Yaklaşık 7 kilometre!
Ledra Palace’tan, Dereboyu üzerinden Yenikent Gönyeli, 7 kilometre daha!
Matematiğim Devlet Bahçeli’ninki kadar iyi olmasa da, 7 artı 7 etti 14!
-*-*-
Efendim, matematiği boş verin…
Yollara gelin!
KKTC’de yollar, langufa dolu!
Yani çukur canım çukur!
Bisikletleri boş verin, araçlar için de ciddi zarar!
Asfalt yarık, dökük…
Peki Güney?
Güney’de bisikletiniz için neredeyse her yanda özel bölüm ayrılmış…
Sadece bisikletle gezebileceğiniz, spor yapabileceğiniz, yürüyeceğiniz muhteşem bir güzergah var Güney Lefkoşa’da…
Ve yollar pırıl pırıl!
Sokaklar çok daha temiz!
Yol kenarlarında çöp yok!
Evler bakımlı!
-*-*-
Peki KKTC?
Ledra Palace’tan çıktınız; bisiklete bineceksiniz, Allah’a emanetsiniz!

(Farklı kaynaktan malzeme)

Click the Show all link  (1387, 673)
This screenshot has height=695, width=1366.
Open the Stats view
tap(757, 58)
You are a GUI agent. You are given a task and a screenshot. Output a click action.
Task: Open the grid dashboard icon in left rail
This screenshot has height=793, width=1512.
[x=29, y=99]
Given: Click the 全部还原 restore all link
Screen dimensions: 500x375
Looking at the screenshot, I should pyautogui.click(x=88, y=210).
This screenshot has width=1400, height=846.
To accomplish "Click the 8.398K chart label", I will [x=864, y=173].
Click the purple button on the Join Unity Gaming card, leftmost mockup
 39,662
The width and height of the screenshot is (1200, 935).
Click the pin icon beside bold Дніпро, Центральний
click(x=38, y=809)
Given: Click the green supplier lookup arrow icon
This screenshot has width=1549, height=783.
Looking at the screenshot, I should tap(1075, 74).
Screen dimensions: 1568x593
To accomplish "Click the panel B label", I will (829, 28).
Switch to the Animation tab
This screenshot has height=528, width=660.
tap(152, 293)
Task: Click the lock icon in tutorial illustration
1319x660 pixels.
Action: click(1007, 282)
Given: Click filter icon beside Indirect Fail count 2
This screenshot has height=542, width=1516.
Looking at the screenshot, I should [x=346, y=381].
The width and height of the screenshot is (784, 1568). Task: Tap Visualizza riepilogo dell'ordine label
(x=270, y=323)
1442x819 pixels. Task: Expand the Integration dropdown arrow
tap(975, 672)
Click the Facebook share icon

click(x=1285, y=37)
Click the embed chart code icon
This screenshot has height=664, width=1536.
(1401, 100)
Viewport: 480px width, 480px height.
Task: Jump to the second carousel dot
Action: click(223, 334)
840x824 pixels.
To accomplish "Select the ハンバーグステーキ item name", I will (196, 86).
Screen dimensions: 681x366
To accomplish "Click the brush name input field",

Otomobil, minibüs, kamyon ve otobüs sürücülerinin tamamen insafına kalmışsınız!
Dereboyu mu?
Her ihtimale karşı, kafir ölmemek adına, bir Fatiha oku, Kelime – i Şahadet getir, öyle sür bisikletini!
-*-*-
Sayfalar dolusu kıyas yapabilirsiniz…
Mukayese edebilirsiniz…
Benzeterek veya karşılaştırarak değerlendirebilirsiniz…
Ne yazık ki eşitlik yoktur!
Hiçbir konuda eşit değilsiniz!
-*-*-
Mesela Güney Lefkoşa’da size sokak köpeği veya sokakta yaşayan sahipli köpek salmaz!
Neden?
Çünkü yoktur!
KKTC’de mi?
Allah’a şükür son bir aydır Rauf Raif Denktaş’ın anıt mezarındaki köpekler bana hiç salmadı ama geçenlerde Türkiye’den gelen bir grup kadın ziyaretçiye hafiften saldırılarına tanık oldum!
-*-*-
Bizim de üç köpeğimiz var…
Ama sokağa salıp, gelene geçene havlamalarına müsaademiz yok!
Telin, gancellinin arkasından havlıyorlar ve ondan bile mahcup oluyoruz ama yok da sokağa salmak!
Mahallede sahipli, sahipsiz en az 30 köpek sokakta yaşıyor…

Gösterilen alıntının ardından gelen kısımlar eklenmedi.